Internal storage: 16 GByte


Invensense MPU9150=Invensense MPU6050 (3 axis gyroscope + 3 axis accelerometer)+Asahi Kasei AKM8975 (3 axis geomagnetic sensor(compass))

LiteON LTR-506ALS rear-facing sensor(RFS) or “proximity” sensor

One more thing, glass support “wink” command, up to 20 winks!

So here is main information source from teardown test from Bill Detwiler [1] [5] <- hit it, very good articles. He opened the front shell ……

Click here to view original post from Bill Detwiler

Figure 1 cracking open Glass from Bill Detwiler and TechRepublic. I think (a) the flexible PCB with white characters is the interconnection between these module; (b) the small connector near the prism is connected to RGB LED light source.

And here is a close view of the most interesting part of Glass,

Figure 2 cracking open Glass from Bill Detwiler and TechRepublic. I think (a) there is a shaft/axis that allow it to rotate; (b) a “cellphone” camera, don’t know the part number.

And another view,

Figure 3 cracking open Glass from Bill Detwiler and TechRepublic. I think the prism is NOT embed by the part (in black), it should be bonding by optical/mechanical adhesive.

and the bottom view,

Figure 4 cracking open Glass from Bill Detwiler and TechRepublic. I think the interconnection near the prism is for RGB LED.

Based on these information and some analysis listed below, i can get the optical layout of Glass, in 3D shown below.

Here, BS2 = beam splitter 2, PO = polarizer, DF = diffuser, PBS = polarized beam splitter, LCoS = Liquid crystal on silicon micro display unit. RFS = rear-facing sensor.

(a) based on the size limitations and the resolution, and Karl Guttag’s post about Glass [6], i think Glass using a Himax Color Sequential LCOS display, part number HX7309[7]. It has a resolution of 640 x 360, active area of 4.8 x 2.7 mm, this size is suitable for Glass. But it needs a RGB LED, How?

(b) well, if you take a look at Figure 4, near the prism, the flexible PCB interconnection, if the light source is White LED (i mean, blue LED chip + yellow phosphor), it only need TWO wires.

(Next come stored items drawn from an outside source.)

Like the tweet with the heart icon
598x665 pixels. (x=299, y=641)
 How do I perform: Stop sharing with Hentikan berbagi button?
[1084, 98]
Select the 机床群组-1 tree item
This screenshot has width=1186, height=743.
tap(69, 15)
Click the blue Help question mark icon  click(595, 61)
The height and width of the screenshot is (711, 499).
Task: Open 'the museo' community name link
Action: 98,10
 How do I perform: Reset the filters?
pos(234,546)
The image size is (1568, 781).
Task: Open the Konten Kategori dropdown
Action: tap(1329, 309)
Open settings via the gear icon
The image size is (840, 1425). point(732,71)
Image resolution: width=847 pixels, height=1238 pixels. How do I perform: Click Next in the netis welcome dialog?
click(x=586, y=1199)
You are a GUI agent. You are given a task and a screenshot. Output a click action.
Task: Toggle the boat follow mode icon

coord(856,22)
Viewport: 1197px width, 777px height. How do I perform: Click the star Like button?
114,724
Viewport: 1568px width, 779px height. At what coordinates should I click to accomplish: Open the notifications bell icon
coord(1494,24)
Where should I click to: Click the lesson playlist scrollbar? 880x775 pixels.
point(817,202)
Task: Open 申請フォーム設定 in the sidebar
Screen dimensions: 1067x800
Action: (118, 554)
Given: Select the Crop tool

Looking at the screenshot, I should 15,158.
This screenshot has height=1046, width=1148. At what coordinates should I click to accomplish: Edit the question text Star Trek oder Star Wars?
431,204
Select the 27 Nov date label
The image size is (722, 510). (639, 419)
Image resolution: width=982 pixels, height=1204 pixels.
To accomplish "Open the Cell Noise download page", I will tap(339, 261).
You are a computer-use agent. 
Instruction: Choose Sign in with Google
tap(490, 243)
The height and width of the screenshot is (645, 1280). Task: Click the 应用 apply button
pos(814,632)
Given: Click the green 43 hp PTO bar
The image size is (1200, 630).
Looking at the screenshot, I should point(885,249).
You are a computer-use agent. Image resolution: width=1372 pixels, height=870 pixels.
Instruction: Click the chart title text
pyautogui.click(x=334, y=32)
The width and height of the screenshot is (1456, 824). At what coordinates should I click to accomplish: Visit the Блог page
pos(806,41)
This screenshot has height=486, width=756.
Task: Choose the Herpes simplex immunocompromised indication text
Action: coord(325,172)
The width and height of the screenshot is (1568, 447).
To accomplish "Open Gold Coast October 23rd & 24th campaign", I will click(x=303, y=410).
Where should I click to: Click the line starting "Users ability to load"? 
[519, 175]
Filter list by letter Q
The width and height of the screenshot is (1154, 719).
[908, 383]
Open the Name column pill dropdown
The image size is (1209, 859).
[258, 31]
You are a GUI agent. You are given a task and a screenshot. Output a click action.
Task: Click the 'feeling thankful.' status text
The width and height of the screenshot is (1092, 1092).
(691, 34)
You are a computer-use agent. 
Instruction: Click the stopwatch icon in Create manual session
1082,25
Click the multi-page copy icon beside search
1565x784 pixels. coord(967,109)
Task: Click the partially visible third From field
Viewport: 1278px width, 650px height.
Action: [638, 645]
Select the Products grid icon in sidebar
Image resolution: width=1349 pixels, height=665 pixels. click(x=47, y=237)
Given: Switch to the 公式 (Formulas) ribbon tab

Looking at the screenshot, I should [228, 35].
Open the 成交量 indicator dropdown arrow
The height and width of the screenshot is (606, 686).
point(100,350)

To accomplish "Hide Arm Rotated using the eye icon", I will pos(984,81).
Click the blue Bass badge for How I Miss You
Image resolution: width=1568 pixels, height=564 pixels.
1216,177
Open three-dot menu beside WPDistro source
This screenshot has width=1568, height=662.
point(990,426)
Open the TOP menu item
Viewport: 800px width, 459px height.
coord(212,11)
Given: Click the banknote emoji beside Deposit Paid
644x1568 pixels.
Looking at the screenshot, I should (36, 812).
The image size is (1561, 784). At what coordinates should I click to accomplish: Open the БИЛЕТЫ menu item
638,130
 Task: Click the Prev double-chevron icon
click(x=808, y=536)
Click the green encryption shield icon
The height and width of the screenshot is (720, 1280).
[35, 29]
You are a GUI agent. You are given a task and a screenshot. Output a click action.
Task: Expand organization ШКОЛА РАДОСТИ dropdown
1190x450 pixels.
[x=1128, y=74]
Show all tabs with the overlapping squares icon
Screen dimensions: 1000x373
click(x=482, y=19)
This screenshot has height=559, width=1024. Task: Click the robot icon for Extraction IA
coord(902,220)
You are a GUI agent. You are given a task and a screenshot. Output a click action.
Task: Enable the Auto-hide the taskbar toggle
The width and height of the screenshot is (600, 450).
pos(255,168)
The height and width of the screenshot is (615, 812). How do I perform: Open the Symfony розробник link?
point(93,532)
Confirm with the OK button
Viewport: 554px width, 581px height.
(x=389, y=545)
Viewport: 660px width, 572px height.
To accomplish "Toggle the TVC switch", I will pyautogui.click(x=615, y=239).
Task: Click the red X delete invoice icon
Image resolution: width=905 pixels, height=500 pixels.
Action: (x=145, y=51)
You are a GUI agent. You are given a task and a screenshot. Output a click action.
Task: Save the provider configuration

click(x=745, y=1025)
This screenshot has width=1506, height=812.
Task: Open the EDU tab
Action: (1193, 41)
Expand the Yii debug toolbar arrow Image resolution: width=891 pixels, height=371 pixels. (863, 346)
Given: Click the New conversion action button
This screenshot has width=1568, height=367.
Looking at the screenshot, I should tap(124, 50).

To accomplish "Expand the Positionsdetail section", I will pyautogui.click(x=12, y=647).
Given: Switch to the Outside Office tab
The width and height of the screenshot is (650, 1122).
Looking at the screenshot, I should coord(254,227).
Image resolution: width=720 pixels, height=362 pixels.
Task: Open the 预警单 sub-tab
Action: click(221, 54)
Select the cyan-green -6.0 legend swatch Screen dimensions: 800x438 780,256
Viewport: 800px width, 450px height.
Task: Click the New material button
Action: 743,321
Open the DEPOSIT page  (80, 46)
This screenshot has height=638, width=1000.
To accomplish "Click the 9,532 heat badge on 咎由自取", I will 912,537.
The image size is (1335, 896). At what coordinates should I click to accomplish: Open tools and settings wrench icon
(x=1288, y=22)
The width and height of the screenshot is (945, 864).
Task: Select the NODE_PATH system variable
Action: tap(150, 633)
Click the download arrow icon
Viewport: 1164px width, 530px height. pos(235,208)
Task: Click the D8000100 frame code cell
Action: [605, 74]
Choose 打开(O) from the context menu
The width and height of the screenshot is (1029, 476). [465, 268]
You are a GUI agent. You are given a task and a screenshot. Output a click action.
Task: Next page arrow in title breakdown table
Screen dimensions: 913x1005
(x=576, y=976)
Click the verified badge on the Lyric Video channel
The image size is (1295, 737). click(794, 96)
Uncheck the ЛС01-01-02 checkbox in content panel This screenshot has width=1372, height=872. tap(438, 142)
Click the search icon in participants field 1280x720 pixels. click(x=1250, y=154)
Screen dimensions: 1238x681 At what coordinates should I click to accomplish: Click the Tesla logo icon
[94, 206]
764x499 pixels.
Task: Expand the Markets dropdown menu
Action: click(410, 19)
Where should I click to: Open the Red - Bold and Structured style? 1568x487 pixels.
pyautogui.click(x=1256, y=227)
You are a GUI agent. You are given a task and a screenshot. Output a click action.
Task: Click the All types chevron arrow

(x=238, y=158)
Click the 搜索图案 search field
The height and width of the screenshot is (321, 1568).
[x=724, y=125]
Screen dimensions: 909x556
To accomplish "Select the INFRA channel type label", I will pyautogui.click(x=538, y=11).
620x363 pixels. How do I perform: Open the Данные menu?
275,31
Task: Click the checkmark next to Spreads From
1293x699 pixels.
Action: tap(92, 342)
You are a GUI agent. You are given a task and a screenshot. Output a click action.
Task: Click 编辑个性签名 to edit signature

But there are more than 2 wires, i think there are 4, or 5 (look at the shade of wires carefully, it can tell). A RGB LED typical has 4 wires (common cathode). So the RGB LED can lighting sequential + RGB image display sequential = full color display. This layout also the reason of sequential Red, Green, and Blue Fields checkout Karl Guttag’s post about Glass [6], and we can see full color by our eyes but using camera to capture the image of Glass, sometimes we seen a separate color, R,G,B, just like this one [8]. Because the exposure time is so short in daytime, make it only capture  red “status” of display.

(c) usually, the chip position of RGB LED is different, in order to get a uniform light field, i think there is a diffuser in front of the second optics of LED.

(d) there is NO mini projection lens between prism and PBS. Because, if there is a lens, when we capture the image in front the Glass, it’ll rotate 180 degree. Because it should be long enough to establish a real image, which is 180 degree rotation refer to object.

(e) in order get slightly down slope light direction, it need to move display unit a little bit higher refer to its optical axis. I didn’t draw it. But i believe it is true.

Hope i can get one Glass. Really cool, especially in optical engineering, it’s a fantastic product.